## Consignes
(1) Indiquez si chacune de ces affirmations concorde avec le texte sur la démocratie malienne, en répondant par oui ou non et en citant les mots décisifs du texte : (a) la démocratie malienne est née en 1992 ; (b) les partis politiques maliens disposaient de projets de sociétés structurés ; (c) à l'intérieur du pays, les Maliens parlaient d'une « démocratie mirage ».
(2) D'après le texte sur la démocratie malienne, de quelle crise souffrait la démocratie malienne, selon ce que la rébellion touarègue et l'agression extérieure ont révélé ?
(3) Veuillez poursuivre le texte sur la démocratie malienne après sa dernière phrase.

L’effondrement de la démocratie malienne est un cas d’école pour la démocratisation des régimes politiques africains. Il soulève une série d’interrogations: Pourquoi une démocratie née en 1992, unanimement célébrée et proposée  comme modèle à l’Afrique a-t-elle  fini par conduire,  20 ans après,   à un coup d’état militaire, à un effondrement de l’Etat et à une quasi partition du pays? Cet effondrement s’explique-t-il par les effets de la crise économique mondiale qui affecte durement un pays enclavé aux ressources économiques limitées d’Afrique sub-saharienne? Au-delà des effets pervers de la mondialisation de l’économie et de  l’ouverture du marché malien à la concurrence internationale, l’écroulement malien  s’explique-t-il plutôt, en grande partie,  par une déficience du système politique de la démocratie malienne ? Etait-elle conforme à la lettre et à l’esprit d’une démocratie représentative?

La démocratie malienne était saluée à l’étranger. Mais à l’intérieur du pays  les Maliens dénonçaient  une démocratie « coquille vide », une « démocratie mirage »  à laquelle la liberté d’expression et  l’apparent dynamisme entrepreneurial,  culturel et artistique  de la société civile  naissante ne semblaient pas suffire à donner un contenu ! La démocratie malienne manquait d’un projet de société fondé sur une claire représentation du bien commun et de l’intérêt général de la nation  qui aurait permis de résoudre, par le compromis et l’intégration, les revendications corporatistes contradictoires et les demandes divergentes  des groupes sociaux. Les partis politiques  étaient incapables de mettre leurs critiques  en forme de programme d’ensemble  parce qu’ils ne disposaient  pas de projets de sociétés structurés et explicites. L’affrontement entre les partis  politiques a alors  pris, comme partout ailleurs en Afrique à l’ère du multipartisme , la forme d’un combat entre des  groupes  ennemis  ou celle  d’un  conflit entre personnes  luttant  pour s’emparer du pouvoir d’Etat.  De fait,  la rébellion touarègue et l’agression extérieure  des narcotrafiquants djihadistes,  qui ébranlèrent  l’apparente unité nationale  et la stabilité de l’Etat laïque malien en camouflant leur équipée affairiste et prédatrice sous le masque d’un islam politique dispensateur de justice sociale, révélèrent que la démocratie malienne souffrait  d’une crise de la représentativité  et de  la médiation entre  l’Etat  et la société civile. Elles  ont dévoilé  l’incapacité qui fut celle  du pouvoir malien  à répondre aux demandes sociales, à incarner et à intégrer les diverses composantes de la société, à représenter leurs intérêts  et à unifier la pluralité sociale par une conception citoyenne de la nationalité articulée par un projet de société explicite et émancipateur.

## Données
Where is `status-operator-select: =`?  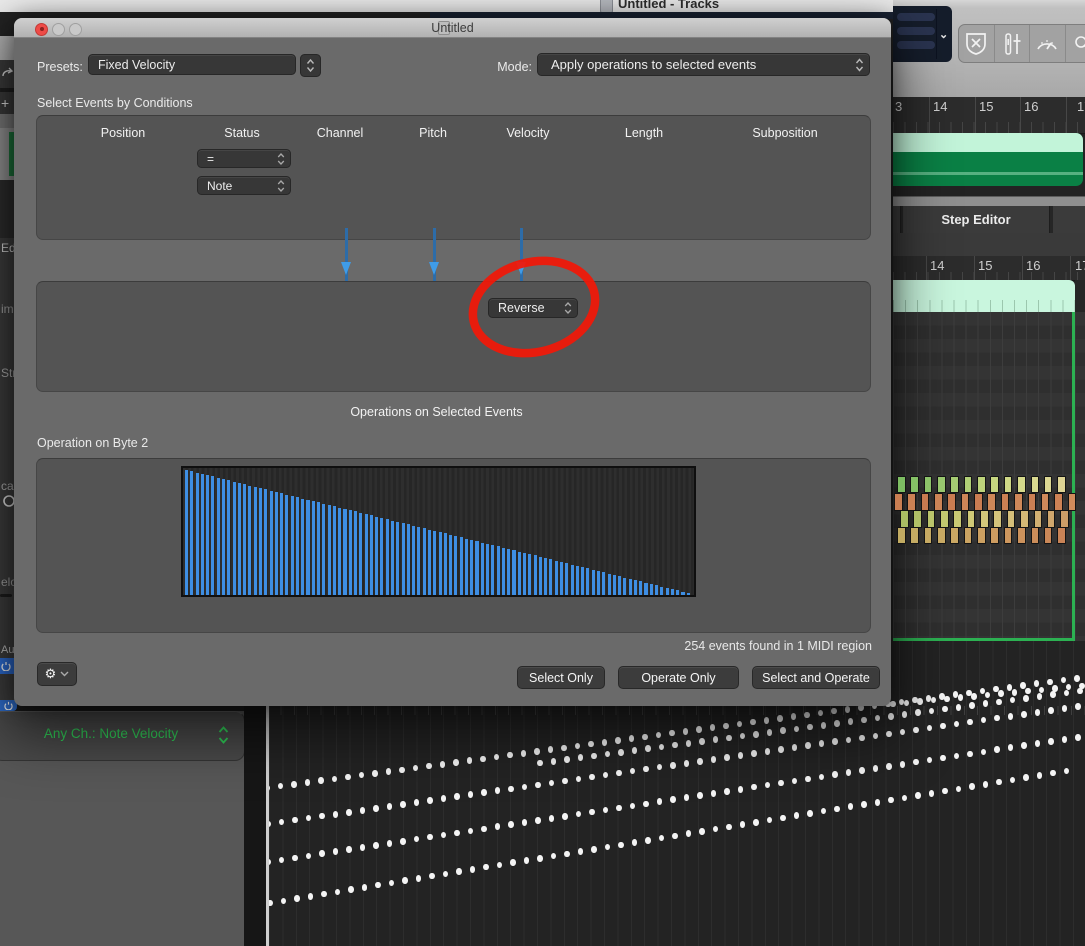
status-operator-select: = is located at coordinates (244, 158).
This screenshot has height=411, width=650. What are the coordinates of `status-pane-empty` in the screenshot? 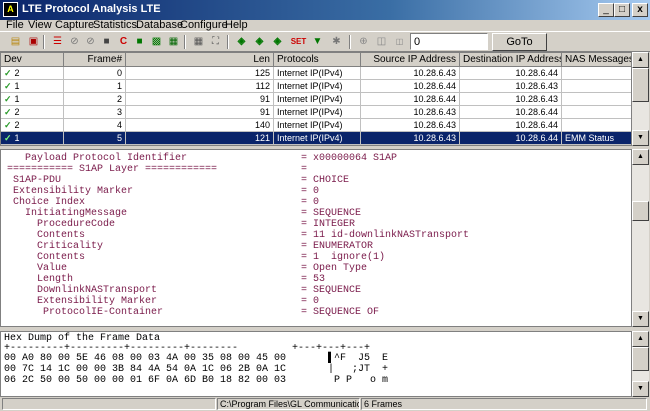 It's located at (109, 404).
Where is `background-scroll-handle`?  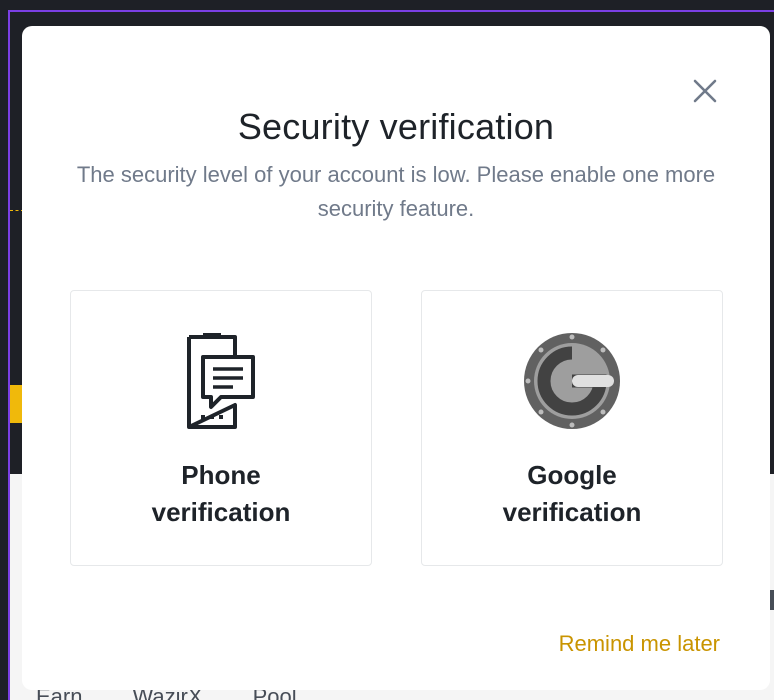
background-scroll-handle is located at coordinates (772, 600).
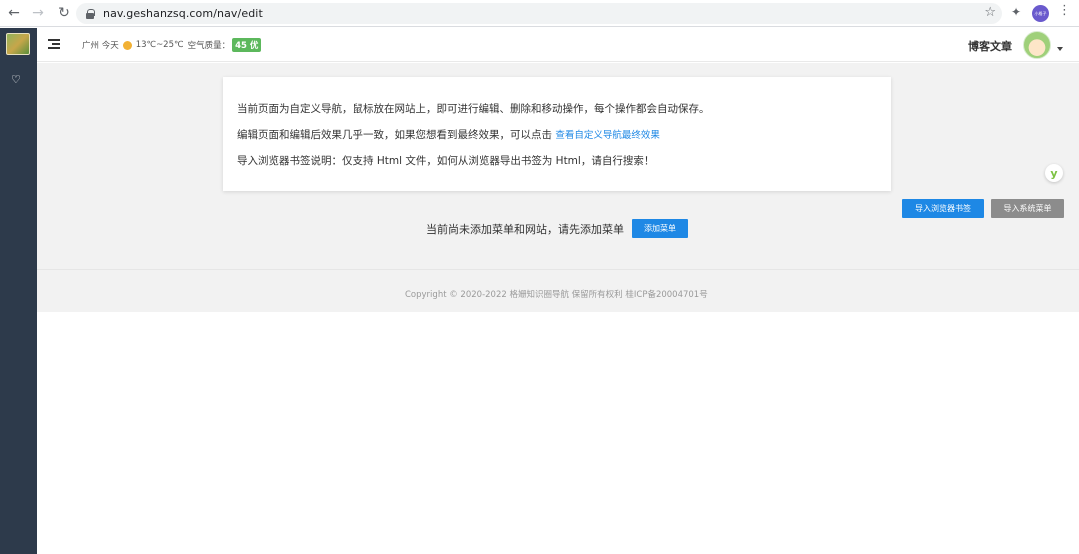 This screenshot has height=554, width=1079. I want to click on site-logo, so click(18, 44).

## Résultats par tâche
(1)
(a) Oui : « une démocratie née en 1992 ».
(b) Non : « pas de projets de sociétés structurés et explicites ».
(c) Oui : « démocratie mirage ».

(2) D'une crise de la représentativité et de la médiation entre l'État et la société civile.

(3)
La démocratie semble donc avoir échoué au Mali parce que sa pratique  s’est réduite à l’électoralisme et à l’alternance du pouvoir pendant que le dynamisme apparent de la société civile donnait le change. Le système politique malien a été déficient dans l’exercice de son rôle de médiation. Les intérêts des acteurs sociaux n’ont pas été politiquement administrés et  organiquement  unifiés dans le respect de la diversité et dans l’intégration de la plus importante minorité. Les  trois dimensions de la démocratie libérale, la représentation des intérêts sociaux, le contrôle parlementaire  du Pouvoir et la citoyenneté, n’ont pas été mises en œuvre et  pleinement articulées.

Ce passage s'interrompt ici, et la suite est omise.